Despite making animated films for kids, what seems to work gangbusters for Pixar is death. The studio has had tremendous success exploring themes of grief and loss. Up, Coco, and Toy Story 3, which are some of Pixar’s best, have all dealt with questions of mortality and how to move on when someone leaves us. (It’s the entire basis of their newest film, Onward!) But the studio’s next movie, Soul, asks: What is it like to actually die? The first full trailer for the film shows that not everyone is ready to face the afterlife. And others aren’t ready to face life at all.
“Joe Gardner is a middle-school band teacher who gets the chance of a lifetime to play at the best jazz club in town. But one small misstep takes him from the streets of New York City to The Great Before—a fantastical place where new souls get their personalities, quirks and interests before they go to Earth. Determined to return to his life, Joe teams up with a precocious soul, 22, who has never understood the appeal of the human experience. As Joe desperately tries to show 22 what’s great about living, he may just discover the answers to some of life’s most important questions.”

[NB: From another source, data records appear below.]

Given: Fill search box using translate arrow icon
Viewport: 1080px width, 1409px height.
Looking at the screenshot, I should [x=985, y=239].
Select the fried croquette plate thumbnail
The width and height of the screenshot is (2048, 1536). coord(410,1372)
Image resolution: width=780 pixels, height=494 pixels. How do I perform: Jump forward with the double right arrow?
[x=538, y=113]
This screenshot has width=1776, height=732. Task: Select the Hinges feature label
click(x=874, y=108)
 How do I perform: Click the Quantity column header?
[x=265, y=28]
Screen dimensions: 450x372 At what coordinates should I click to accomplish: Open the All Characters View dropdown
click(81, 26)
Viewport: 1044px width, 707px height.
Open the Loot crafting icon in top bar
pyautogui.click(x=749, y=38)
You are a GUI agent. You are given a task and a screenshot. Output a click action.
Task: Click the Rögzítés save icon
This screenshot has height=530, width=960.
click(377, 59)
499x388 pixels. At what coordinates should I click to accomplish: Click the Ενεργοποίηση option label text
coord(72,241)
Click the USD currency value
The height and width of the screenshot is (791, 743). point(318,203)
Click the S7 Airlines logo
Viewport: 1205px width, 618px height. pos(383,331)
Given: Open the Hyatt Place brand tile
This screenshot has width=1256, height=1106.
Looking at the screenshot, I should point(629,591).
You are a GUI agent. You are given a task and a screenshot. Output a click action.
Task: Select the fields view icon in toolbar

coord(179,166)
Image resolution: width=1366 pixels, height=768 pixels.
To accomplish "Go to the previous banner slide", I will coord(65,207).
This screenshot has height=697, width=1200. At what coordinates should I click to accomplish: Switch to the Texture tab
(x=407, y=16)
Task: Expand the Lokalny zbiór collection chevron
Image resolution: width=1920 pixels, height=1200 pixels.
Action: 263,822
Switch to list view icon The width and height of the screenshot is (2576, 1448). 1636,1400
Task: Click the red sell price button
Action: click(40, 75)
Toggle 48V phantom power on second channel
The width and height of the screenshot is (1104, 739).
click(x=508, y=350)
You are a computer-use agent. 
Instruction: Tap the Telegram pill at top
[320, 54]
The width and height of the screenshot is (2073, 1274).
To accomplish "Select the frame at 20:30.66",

This trailer makes Soul look like a cross between Inside Out, which explored what it means to be a human full of complicated emotions, and Coco, which took place in its own spin on the world of the dead. (Not exactly hard to see how a pitch like, “It’s Inside Out meets Coco starring Jamie Foxx as a jazz musician” got the green light.)
But the movie isn’t solely (nailed it) about being dead, nor are any of the most emotionally crushing Pixar films. The soul of Joe Gardner finds himself leaving the Great Beyond for the Great Before, where souls are prepped for life on Earth. The trailer shows the movie as a celebration of life and why it’s worth living. And it will be told with plenty of humor and heart. The best Pixar movies always are.
And it also is encouraging to see that Joe isn’t actually dead—just in a coma. (That’s still not great, but it’s better than dead, right?) There’s an element of Heaven Can Wait here. Only we expect Joe to get back to the world in his own body and not someone else’s.
The film also stars Tina Fey as 22, a would-be human soul who doesn’t have any interest in Earth. The cast also includes Phylicia Rashad, Angela Bassett, Ahmir Questlove Thompson, and Daveed Diggs. The film comes from Inside Out and Up director Pete Doctor (so keep your handkerchiefs handy) and Kemp Powers.
Meanwhile, jazz musician Jon Batiste handles original music for the film, while Nine Inch Nails’ Trent Reznor and Atticus Ross “will compose an original score that will drift between the real and soul worlds.” Considering their work on The Social Network and HBO’s Watchmen, we’re dying to hear what they’ve written for Soul. And if we actually did, Pixar would probably make a movie about that. They do really well with death.
Soul comes to theaters this summer, June 19.